Quantitative Evaluation of Acetaminophen in Oral Solutions by Dispersive Raman Spectroscopy for Quality Control

Abstract

This work used dispersive Raman spectroscopy to evaluate acetaminophen in commercially available formulations as an analytical methodology for quality control in the pharmaceutical industry. Raman spectra were collected using a near-infrared dispersive Raman spectrometer (830 nm, 50 mW, 20 s exposure time) coupled to a fiber optic probe. Solutions of acetaminophen diluted in excipient (70 to 120% of the commercial concentration of 200 mg/mL) were used to develop a calibration model based on partial least squares (PLSs) applied to Raman spectra of solutions and, subsequently, obtain linearity, accuracy, precision (repeatability), and sensitivity of the method using the near-infrared spectroscopy (NIRS) as a gold standard method.
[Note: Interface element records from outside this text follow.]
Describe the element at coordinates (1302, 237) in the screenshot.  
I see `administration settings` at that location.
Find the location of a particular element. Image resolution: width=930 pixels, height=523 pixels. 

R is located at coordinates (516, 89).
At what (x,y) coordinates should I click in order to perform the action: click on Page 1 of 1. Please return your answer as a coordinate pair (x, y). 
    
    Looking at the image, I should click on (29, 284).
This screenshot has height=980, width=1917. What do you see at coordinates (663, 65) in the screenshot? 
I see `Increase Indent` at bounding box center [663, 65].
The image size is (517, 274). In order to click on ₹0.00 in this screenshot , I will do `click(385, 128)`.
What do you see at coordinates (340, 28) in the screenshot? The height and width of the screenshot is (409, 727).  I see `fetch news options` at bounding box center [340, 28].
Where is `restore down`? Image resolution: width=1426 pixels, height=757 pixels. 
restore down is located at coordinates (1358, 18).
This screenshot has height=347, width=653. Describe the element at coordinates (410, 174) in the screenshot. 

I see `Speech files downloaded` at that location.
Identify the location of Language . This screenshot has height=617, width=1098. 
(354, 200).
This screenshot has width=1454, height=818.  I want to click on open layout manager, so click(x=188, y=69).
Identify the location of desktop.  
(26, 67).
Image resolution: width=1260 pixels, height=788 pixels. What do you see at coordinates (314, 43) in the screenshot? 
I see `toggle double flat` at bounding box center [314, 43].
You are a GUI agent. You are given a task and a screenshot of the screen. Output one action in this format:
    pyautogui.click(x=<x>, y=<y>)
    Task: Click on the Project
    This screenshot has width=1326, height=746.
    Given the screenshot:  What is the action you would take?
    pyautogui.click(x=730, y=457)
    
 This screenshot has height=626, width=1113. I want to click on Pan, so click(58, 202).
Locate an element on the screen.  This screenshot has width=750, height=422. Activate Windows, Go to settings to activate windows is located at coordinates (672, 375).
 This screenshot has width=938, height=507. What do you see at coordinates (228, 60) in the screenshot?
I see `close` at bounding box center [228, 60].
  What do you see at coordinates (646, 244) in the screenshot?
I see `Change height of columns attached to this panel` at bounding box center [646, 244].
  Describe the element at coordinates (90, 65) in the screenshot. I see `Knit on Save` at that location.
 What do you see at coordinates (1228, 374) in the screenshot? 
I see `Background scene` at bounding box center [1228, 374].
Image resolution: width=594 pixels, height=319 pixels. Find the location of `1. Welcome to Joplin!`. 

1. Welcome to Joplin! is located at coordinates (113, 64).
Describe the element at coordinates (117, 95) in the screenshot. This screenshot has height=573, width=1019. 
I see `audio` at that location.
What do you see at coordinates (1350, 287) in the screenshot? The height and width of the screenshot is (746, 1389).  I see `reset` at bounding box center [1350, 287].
This model was used to predict the acetaminophen concentration in commercial samples from different lots of acetaminophen formulations (200 mg/mL) with a PLS-prediction error of about 0.6%. Commercial medicines had PLS predicted concentrations errors below 2.5%, whereas NIRS had an error of about 3.7% compared to the label concentration. It has been demonstrated the applicability of Raman spectroscopy with fiber probe for quality control in pharmaceutical industry of commercial formulations.